Goal of the exercise: Please print nothing but the lines from the one with "Toggle off Track Email Opens switch" to the last line of the records below, and omit pictures.

Provided material:
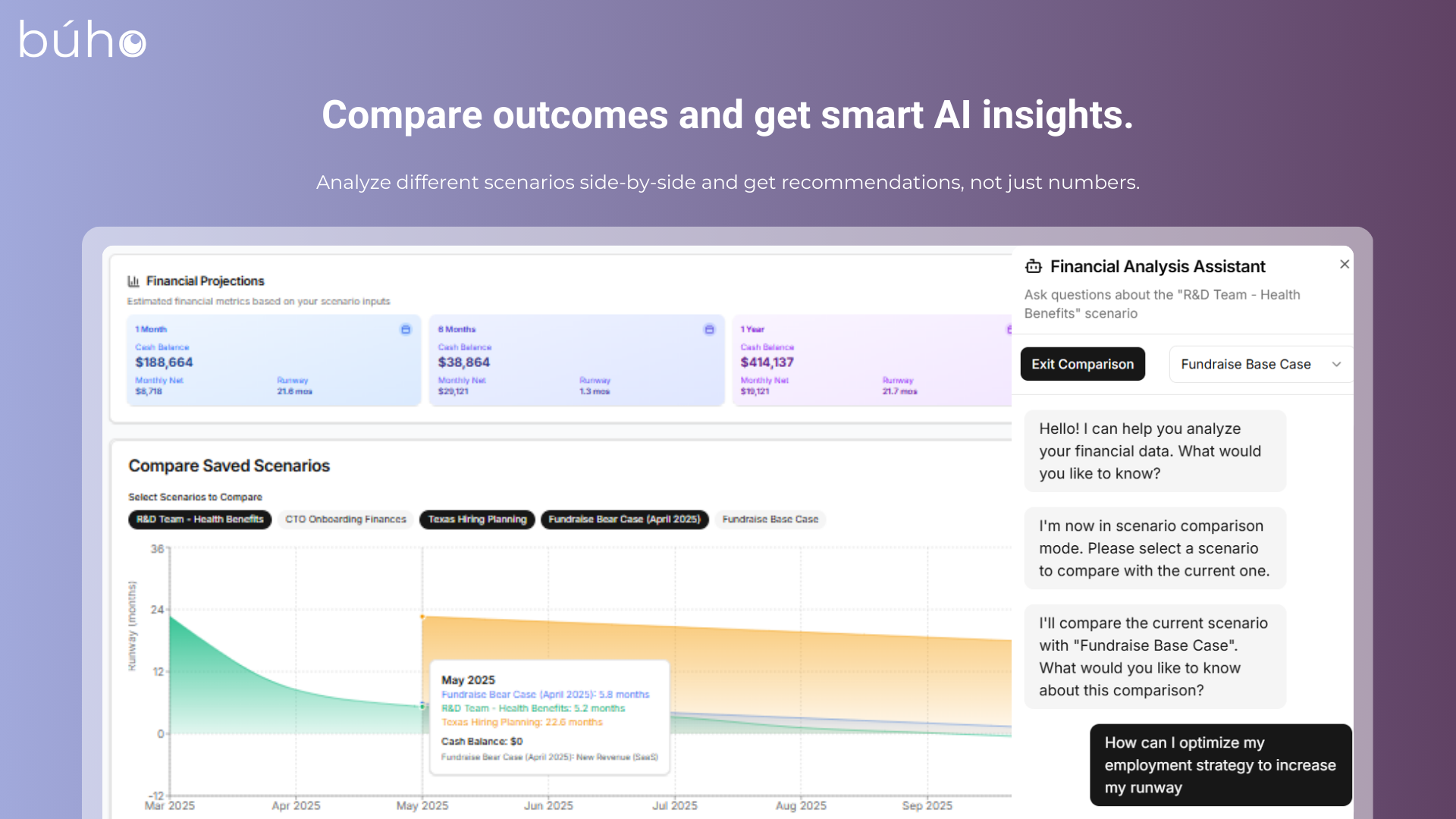Image resolution: width=1456 pixels, height=819 pixels.
Task: Click the calendar icon on 8 Months card
Action: pos(709,329)
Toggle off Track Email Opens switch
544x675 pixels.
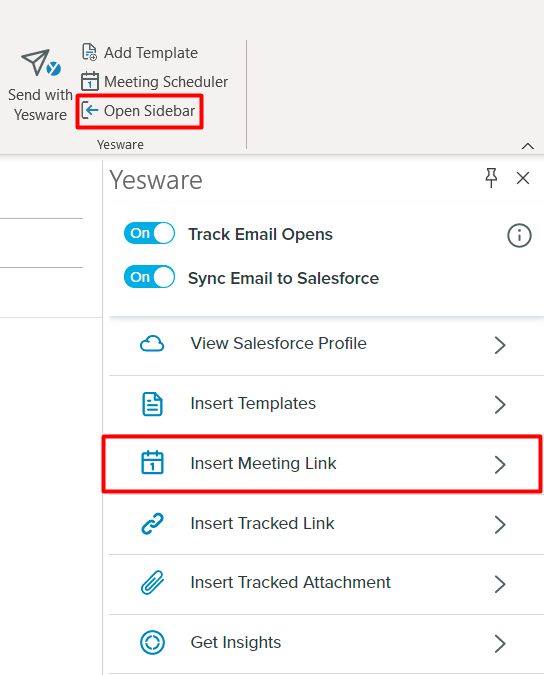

Expected output:
Toggle off Track Email Opens switch
544x675 pixels.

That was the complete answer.